祖父と母との過失の結果、この世に生を享けた謙作は、母の死後、突然目の前にあらわれた祖父に引きとられて成長する。
鬱々とした心をもてあまして日を過す謙作は、京都の娘直子を恋し、やがて結婚するが、直子は謙作の留守中にいとこと過ちを犯す。
苛酷な運命に直面し、時には自暴自棄に押し流されそうになりながらも、強い意志力で幸福をとらえようとする謙作の姿を描く。
(新潮社より)
感想・レビュー
短編の名手、小説の神様とまで呼ばれた志賀直哉唯一の長編。
完結までに17年?もかかったとの事。
前回短編を23作品ほど読んでいたお陰で、より深みが伝わってきて心に染みるものがありました。
白樺派らしいと言っていいのか、志賀直哉らしいと言うのが正解なのか分かりませんが、とにかく自由で、拘束を嫌い、読み手をさほど意識しない。

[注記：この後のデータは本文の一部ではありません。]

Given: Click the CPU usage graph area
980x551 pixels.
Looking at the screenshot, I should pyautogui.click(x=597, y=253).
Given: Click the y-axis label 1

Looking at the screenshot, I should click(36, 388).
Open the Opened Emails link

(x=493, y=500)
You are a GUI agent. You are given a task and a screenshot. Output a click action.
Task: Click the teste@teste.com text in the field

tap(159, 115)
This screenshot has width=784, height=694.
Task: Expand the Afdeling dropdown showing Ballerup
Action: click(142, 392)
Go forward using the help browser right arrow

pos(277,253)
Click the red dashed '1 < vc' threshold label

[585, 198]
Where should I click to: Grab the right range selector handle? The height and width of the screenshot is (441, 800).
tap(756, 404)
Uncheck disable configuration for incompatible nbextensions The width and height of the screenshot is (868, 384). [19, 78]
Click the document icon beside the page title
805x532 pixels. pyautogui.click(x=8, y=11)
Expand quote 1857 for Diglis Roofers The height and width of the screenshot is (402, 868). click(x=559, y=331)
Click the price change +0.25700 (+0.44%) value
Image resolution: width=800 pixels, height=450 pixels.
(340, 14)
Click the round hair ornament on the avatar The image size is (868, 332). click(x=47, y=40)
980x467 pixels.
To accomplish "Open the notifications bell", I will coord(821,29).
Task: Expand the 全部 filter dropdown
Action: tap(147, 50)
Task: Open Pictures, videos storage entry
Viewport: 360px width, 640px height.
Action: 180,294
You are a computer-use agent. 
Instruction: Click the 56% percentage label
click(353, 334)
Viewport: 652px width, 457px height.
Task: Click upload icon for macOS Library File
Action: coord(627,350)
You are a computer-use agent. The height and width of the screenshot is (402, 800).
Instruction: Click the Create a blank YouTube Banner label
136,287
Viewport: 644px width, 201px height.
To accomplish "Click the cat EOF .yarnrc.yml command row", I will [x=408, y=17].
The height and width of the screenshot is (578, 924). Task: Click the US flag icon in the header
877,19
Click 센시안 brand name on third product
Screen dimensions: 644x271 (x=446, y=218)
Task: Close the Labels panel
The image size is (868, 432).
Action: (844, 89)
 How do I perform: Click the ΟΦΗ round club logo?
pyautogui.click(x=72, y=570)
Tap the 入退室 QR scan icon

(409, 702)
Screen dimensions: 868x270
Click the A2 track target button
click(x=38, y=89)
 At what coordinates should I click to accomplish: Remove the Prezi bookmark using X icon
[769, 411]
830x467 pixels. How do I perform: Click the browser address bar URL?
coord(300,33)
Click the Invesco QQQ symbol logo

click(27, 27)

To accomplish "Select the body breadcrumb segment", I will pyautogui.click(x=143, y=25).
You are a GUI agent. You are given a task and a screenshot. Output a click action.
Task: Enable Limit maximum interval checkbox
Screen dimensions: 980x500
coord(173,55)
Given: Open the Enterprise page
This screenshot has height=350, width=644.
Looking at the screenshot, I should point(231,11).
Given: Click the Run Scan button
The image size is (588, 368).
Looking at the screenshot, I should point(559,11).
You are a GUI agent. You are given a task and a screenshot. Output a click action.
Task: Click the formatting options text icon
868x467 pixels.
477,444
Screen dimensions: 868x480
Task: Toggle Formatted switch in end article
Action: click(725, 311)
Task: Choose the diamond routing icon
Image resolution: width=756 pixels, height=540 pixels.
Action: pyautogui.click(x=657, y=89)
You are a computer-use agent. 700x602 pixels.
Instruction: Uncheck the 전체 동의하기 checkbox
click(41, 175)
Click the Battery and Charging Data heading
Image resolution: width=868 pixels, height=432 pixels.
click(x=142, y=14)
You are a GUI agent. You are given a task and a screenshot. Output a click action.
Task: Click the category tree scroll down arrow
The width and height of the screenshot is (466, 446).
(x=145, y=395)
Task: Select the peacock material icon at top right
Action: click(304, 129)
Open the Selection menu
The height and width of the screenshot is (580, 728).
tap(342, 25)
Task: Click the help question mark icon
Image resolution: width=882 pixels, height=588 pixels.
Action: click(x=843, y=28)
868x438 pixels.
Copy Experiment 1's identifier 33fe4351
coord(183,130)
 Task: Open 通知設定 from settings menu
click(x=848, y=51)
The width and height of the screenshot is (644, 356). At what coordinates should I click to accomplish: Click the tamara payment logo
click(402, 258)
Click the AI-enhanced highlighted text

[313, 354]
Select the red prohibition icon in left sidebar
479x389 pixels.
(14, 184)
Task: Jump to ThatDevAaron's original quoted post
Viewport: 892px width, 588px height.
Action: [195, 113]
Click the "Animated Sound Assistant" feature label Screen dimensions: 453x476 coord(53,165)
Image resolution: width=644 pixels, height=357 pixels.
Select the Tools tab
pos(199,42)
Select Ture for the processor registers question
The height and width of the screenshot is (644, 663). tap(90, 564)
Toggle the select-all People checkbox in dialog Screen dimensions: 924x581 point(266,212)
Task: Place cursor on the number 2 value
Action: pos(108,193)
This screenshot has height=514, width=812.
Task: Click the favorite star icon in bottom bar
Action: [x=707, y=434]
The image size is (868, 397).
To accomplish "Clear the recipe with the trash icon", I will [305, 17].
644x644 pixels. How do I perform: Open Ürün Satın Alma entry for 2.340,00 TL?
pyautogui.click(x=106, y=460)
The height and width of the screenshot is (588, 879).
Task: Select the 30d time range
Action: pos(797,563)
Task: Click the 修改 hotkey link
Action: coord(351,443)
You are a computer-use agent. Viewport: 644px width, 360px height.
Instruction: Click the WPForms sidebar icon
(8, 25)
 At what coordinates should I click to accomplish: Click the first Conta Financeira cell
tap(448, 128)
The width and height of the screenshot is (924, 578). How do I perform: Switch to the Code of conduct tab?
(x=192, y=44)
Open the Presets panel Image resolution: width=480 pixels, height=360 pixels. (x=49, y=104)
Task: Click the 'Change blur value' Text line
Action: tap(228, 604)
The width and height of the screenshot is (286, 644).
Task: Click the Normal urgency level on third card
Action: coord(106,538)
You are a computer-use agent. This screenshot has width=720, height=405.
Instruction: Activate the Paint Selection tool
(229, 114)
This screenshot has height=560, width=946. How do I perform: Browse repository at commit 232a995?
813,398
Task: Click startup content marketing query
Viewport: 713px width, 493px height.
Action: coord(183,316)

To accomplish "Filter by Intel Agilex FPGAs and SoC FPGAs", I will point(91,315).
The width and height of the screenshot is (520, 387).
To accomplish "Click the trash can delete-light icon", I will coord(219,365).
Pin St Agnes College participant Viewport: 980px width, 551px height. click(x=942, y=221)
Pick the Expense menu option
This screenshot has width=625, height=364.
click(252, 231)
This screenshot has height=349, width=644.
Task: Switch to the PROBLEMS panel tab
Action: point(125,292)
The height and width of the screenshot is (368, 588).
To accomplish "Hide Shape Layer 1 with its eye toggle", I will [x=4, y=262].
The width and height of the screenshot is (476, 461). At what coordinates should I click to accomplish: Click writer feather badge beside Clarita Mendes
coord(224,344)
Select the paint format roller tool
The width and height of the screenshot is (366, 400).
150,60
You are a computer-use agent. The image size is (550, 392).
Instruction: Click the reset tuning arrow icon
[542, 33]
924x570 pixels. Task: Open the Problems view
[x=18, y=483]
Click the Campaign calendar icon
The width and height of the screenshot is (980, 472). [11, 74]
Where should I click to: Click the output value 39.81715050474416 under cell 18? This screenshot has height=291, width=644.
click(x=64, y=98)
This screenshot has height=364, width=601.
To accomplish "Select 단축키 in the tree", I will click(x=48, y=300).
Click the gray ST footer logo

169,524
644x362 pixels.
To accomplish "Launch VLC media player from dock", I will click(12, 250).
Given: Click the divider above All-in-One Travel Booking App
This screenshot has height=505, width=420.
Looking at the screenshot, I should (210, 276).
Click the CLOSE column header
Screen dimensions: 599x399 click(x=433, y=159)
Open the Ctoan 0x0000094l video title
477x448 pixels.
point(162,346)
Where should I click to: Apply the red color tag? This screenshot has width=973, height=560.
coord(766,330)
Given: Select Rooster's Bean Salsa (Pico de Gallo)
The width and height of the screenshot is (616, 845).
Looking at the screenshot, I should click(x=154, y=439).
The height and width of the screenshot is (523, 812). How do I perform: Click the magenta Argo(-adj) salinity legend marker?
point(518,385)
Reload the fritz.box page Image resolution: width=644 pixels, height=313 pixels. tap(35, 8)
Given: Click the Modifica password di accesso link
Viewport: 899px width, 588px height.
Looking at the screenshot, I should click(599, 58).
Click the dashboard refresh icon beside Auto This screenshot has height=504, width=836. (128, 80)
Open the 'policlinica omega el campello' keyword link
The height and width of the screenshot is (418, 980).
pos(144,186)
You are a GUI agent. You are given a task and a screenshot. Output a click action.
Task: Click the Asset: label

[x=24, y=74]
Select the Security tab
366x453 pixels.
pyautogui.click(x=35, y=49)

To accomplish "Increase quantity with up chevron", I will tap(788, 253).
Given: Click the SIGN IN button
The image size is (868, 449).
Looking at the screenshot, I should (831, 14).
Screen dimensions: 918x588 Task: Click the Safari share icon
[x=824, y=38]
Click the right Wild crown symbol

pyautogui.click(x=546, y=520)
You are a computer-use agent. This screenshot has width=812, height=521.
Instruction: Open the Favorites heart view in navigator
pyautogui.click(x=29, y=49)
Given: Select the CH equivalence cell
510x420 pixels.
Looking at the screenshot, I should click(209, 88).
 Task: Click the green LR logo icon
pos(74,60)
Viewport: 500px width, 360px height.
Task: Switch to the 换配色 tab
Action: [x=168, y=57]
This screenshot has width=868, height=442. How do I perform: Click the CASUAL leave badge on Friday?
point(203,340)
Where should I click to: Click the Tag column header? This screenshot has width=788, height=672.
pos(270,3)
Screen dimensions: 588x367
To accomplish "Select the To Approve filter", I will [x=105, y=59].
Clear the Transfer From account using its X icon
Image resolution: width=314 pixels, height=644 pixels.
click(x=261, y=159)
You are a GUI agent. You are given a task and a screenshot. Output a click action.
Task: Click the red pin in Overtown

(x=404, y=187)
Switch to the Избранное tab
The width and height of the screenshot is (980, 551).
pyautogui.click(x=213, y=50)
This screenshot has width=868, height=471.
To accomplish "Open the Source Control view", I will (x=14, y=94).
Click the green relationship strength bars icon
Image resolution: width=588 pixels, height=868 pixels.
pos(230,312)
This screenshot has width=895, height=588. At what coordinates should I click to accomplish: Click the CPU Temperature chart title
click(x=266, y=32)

そして調和、自然を貫く姿勢には、逆に読み手として心が惹かれます。
何度読んでもそうですが、志賀直哉のスマートな文章は本当に読みやすい。
なので情景描写と心情描写が手に取るように伝わってきます。
個人的には、夏目漱石先生との出来事や、あとがきに書かれている想いも貴重で、それを含めて大事な一冊になることは間違いないです。
まだ他にも読めていない短編小説も幾つか残っているので、機会があれば読んでみたいですね。